Dikutip dari Environmental and Occupational Medicine (2007) suntingan William N. Rom dan Steven B. Markowitz, HIV bisa menyebar terutama melalui hubungan seksual tanpa pengaman, transfusi darah yang terkontaminasi, jarum suntik, juga dari ibu yang terinfeksi ke janin/anak selama kehamilan, persalinan, atau menyusui.

Namun, tidak semua cairan tubuh manusia bisa menularkan HIV. Menurut Centers for Disease Control and Prevention (2004), virus ini tidak dapat menyebar melalui air liur dan air mata. Demikian pula keringat atau aktivitas sentuhan seperti berpelukan bahkan berciuman juga bukan penyebab penyebaran HIV.

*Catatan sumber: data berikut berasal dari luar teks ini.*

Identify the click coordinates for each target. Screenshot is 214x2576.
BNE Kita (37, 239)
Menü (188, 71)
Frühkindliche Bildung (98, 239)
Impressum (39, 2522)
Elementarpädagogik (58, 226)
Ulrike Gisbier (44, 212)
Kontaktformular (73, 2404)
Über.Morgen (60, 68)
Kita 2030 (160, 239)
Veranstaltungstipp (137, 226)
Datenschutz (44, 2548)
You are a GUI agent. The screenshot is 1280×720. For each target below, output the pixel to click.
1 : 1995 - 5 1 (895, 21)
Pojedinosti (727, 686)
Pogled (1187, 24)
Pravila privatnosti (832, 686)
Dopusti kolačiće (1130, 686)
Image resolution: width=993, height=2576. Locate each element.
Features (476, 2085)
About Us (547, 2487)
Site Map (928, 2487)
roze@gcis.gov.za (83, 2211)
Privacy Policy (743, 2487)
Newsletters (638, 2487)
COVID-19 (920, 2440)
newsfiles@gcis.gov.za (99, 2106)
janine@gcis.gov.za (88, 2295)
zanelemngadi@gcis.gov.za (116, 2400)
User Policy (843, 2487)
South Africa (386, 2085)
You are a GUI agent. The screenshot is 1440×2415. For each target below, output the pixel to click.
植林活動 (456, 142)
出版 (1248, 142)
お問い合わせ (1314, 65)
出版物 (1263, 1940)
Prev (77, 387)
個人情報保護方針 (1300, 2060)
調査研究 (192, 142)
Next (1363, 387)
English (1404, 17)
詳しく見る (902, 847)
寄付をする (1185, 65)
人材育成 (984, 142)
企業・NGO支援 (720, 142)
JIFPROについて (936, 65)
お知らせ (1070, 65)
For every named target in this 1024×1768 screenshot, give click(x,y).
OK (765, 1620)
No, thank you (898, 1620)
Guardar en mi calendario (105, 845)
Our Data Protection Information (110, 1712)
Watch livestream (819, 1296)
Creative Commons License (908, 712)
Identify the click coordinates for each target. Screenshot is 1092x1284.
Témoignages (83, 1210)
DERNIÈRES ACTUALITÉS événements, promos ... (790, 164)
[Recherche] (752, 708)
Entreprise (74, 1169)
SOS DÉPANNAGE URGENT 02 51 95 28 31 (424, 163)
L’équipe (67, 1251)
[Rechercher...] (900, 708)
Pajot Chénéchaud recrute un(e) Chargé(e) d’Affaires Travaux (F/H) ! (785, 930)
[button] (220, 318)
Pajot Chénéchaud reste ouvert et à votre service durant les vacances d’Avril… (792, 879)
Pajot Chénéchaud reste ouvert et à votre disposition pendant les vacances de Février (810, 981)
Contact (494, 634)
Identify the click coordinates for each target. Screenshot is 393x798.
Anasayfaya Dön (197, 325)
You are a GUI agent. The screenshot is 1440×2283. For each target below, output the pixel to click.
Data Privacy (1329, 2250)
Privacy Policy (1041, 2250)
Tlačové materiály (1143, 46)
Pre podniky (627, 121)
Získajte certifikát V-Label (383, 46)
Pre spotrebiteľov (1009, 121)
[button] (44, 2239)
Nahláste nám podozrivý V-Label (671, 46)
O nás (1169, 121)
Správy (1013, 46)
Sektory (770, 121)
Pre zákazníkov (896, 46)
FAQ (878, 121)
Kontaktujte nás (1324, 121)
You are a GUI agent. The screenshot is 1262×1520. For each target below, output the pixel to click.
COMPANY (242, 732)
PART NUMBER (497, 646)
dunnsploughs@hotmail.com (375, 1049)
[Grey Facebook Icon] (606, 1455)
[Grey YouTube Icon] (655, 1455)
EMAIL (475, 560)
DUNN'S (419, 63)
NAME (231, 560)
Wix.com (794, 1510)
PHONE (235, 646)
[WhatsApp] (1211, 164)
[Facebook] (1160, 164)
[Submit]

AIDS termasuk salah satu penyakit mematikan bagi manusia di seluruh dunia. Hingga saat ini, belum ada hasil uji klinis resmi dari otoritas berwenang mengenai penemuan obat atau vaksin untuk menyembuhkan AIDS. Yang paling mungkin dilakukan adalah pencegahan agar HIV tidak menyebar.

Hingga kini pencarian obat HIV AIDS masih terus berlangsung. Penelitian terbaru menunjukkan kabar baik, seperti kasus yang dialami oleh Timothy Brown yang menderita penyakit HIV AIDS. Suatu hari, ia juga didiagnosa menderita leukimia, dan dokter kemudian menyarankan untuk transplantasi tulang sumsum.

Dokter menemukan donor yang gennya mengandung anti AIDS, dan kemudian secara ajaib Timothy sembuh dari jangkitan HIV.

Hari AIDS Sedunia

Pada 1988, WHO menetapkan 1 Desember sebagai Hari AIDS Sedunia. Tanggal 1 Desember dipilih agar mendapatkan peliputan maksimal dari media barat, terutama setelah berakhirnya Pemilu AS dan sebelum berlangsungnya libur Natal.

Saat itu, tidak semua masyarakat memahami bahwa AIDS bisa dialami oleh siapa pun karena ada stereotip bahwa penderita AIDS identik dengan gay, biseksual atau pengguna narkoba suntik.

Pada peringatan Hari AIDS Sedunia yang pertama, fokus pada anak-anak dan remaja. Tujuannya, untuk menumbuhkan kesadaran yang lebih besar tentang dampak AIDS terhadap keluarga, bukan hanya kelompok-kelompok yang selama distigmatisasi.

Pada 1996, kampanye Hari AIDS Sedunia diambil alih oleh program gabungan PBB untuk HIV/AIDS (UNAIDS), demi memperluas cakupan proyek kampanye.

Pada tahun 2004, kampanye AIDS sedunia terdaftar sebagai organisasi nirlaba independen yang berbasis di Belanda.